Molt regulation in green and red color morphs of the crab, Carcinus maenas: gene expression of molt-inhibiting hormone signaling components

Author:

Abuhagr Ali M.1,Blindert Jennifer L.1,Nimitkul Sukkrit2,Zander Ian A.1,LaBere Stefan M.1,Chang Sharon A.2,MacLea Kyle S.1,Chang Ernest S.2,Mykles Donald L.1

Affiliation:

1. Colorado State University, USA;

2. University of California-Davis, Bodega Marine Laboratory, USA

Abstract

Summary In decapod crustaceans, regulation of molting is controlled by the X-organ/sinus gland complex in the eyestalks. The complex secretes molt-inhibiting hormone (MIH), which suppresses production of ecdysteroids by the Y-organ (YO). MIH signaling involves NO and cGMP in the YO, which expresses NO synthase (NOS) and NO-sensitive guanylyl cyclase (GC-I). Molting can generally be induced by eyestalk ablation (ESA), which removes the primary source of MIH, or by multiple leg autotomy (MLA). In our work on Carcinus maenas, however, ESA has limited effects on hemolymph ecdysteroid titers and animals remain in intermolt by 7 days post-ESA, suggesting that adults are refractory to molt induction techniques. Consequently, the effects of ESA and MLA on molting and YO gene expression in C. maenas green and red color morphotypes were determined at intermediate (16 and 24 days) and long-term (~90 days) intervals. In intermediate-interval experiments, ESA of intermolt animals caused transient 2- to 4-fold increases in hemolymph ecdysteroid titers during the first 2 weeks. In intermolt animals, long-term ESA increased hemolymph ecdysteroid titers 4 to 5-fold by 28 days post treatment, but there was no late premolt peak (>400 pg/μl) characteristic of late premolt animals and animals did not molt by 90 days post-ESA. There was no effect of ESA and MLA on the expression of Cm-elongation factor 2 (EF2), Cm-NOS, the beta subunit of GC-I (Cm-GC-Iβ), a membrane receptor GC (Cm-GC-II), and a soluble NO-insensitive GC (Cm-GC-III) in green morphs. Red morphs were affected by prolonged ESA and MLA treatments, as indicated by large decreases in Cm-EF2, Cm-GC-II, and Cm-GC-III mRNA levels. ESA accelerated the transition of green morphs to the red phenotype in intermolt animals, indicating that molting and integument color changes are not necessarily coupled. ESA delayed molting in premolt green morphs, whereas intact and MLA animals molted by 30 days post treatment. There were significant effects on YO gene expression in intact animals; Cm-GC-Iβ mRNA increased during premolt and Cm-GC-III mRNA decreased during premolt and increased during postmolt.

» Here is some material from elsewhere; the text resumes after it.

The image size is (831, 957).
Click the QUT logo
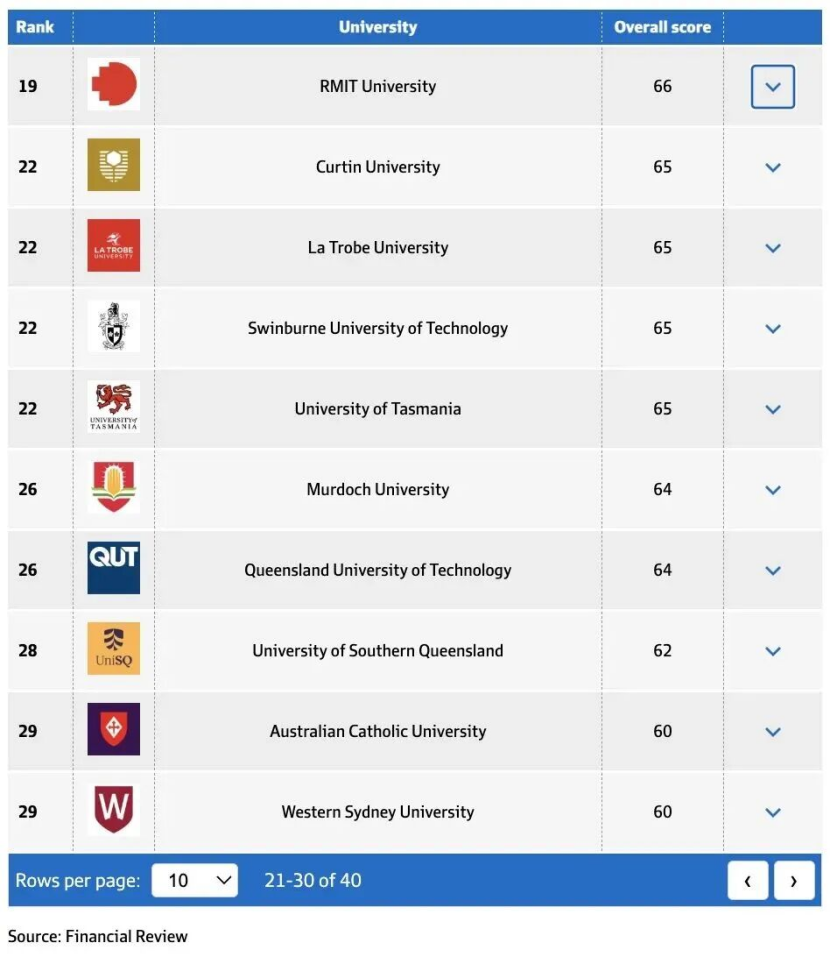[x=113, y=568]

Cm-MIH transcripts were detected in eyestalk ganglia, brain, and thoracic ganglion from green intermolt animals and ESA had no significant effect on Cm-MIH mRNA levels in brain and thoracic ganglion. The data suggest that MIH in the brain and thoracic ganglion prevents molt induction in green ESA animals.

Publisher

The Company of Biologists

Subject

Insect Science,Molecular Biology,Animal Science and Zoology,Aquatic Science,Physiology,Ecology, Evolution, Behavior and Systematics

Reference78 articles.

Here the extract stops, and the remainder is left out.